> [Written task 1] List every programming language named in the post on formal optional interfaces.
> [Written task 2] In the post on formal optional interfaces, what term does Objective-C use for interfaces?
> [Written task 3] Resume the post on formal optional interfaces after its final sentence.

Formal optional interfaces

Paul Backus snarwin at gmail.com
Wed Mar 6 02:00:23 UTC 2019


On Tuesday, 5 March 2019 at 20:03:30 UTC, Jacob Carlborg wrote:
> The next Objective-C integration feature that will be 
> implemented will probably be support for "protocols" (this is 
> what Objective-C calls "interfaces"). Objective-C protocols 
> supports optional methods. To call an optional method on a 
> Objective-C protocols you're supposed to do a runtime check to 
> see if the object actually implements the method.
>
> This got me thinking if this needs to be supported as well. 
> Regular D interfaces do not support optional methods. I asked 
> on Slack how people would think about this feature and I got a 
> reply mentioning Andrei's C++ talk "The Next Big Thing" [1]. 
> This talk includes informal optional interfaces.

> [Data shown]
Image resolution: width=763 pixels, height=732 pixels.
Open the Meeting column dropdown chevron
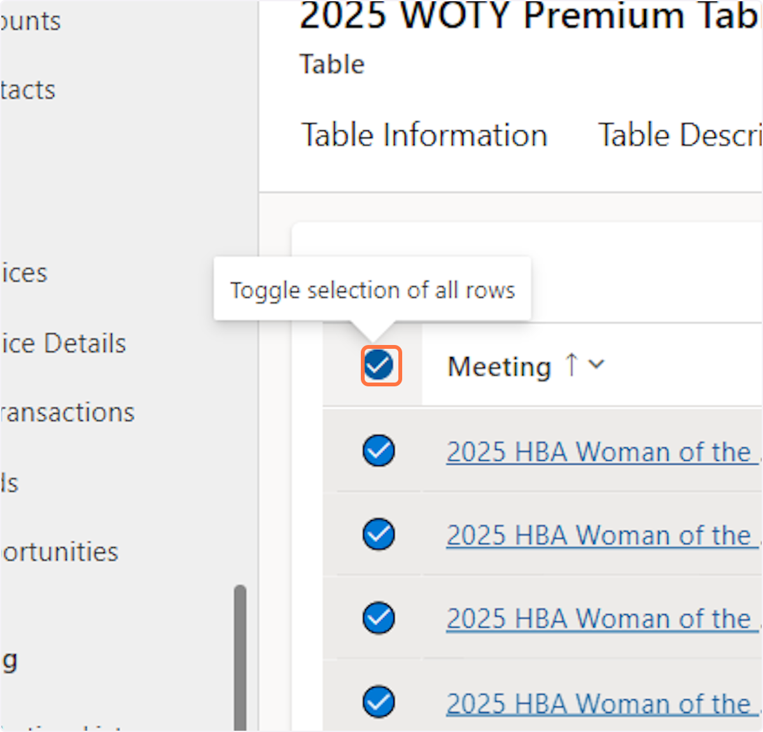596,365
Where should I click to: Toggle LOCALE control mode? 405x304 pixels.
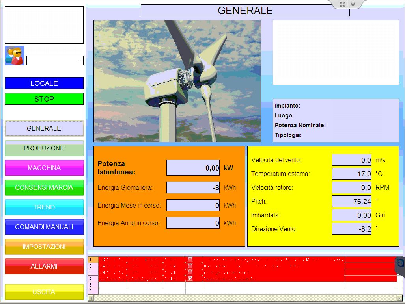pos(44,83)
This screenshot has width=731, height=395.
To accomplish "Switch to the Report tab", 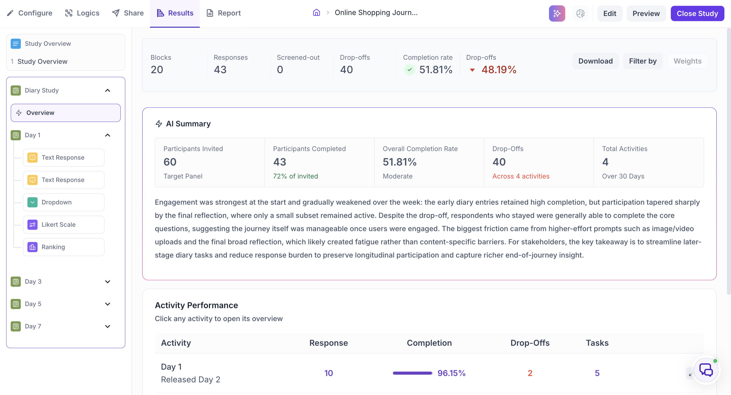I will (x=224, y=13).
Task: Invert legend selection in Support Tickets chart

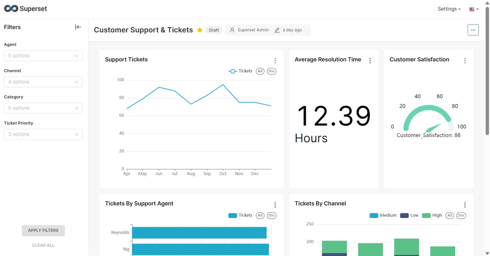Action: [x=271, y=71]
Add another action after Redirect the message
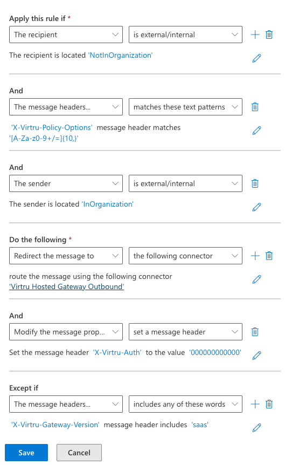Screen dimensions: 306x465 click(255, 256)
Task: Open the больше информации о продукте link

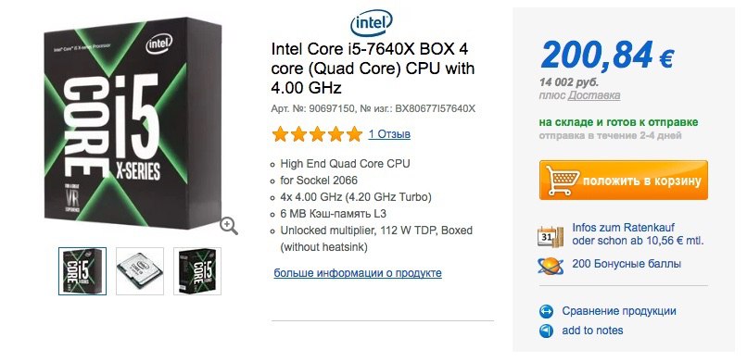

> [Output 1] Objective-C, D, C++

> [Output 2] Protocols.

> [Output 3]
>
> I see a couple of problems with informal optional and 
> non-optional interfaces:
>
> [...]

Atila Neves's `concepts` library on dub [1] already addresses 
most of these issues, without requiring new language features or 
invasive changes to existing code.

What you propose might have been a good idea if it were part of D 
from the start (or if you were designing "D 3.0"), but trying to 
retrofit it now, after so much code (e.g., all of Phobos) has 
already been written using the existing "informal" style, seems 
like the worst of both worlds to me. It won't save us from having 
to deal with the shortcomings of "informal" interfaces, because 
code that uses them will still exist, but it *will* make the 
language more complicated and difficult to learn, and force 
programmers to waste their time dealing with incompatibilities 
between "formal" and "informal" code instead of solving actual 
problems.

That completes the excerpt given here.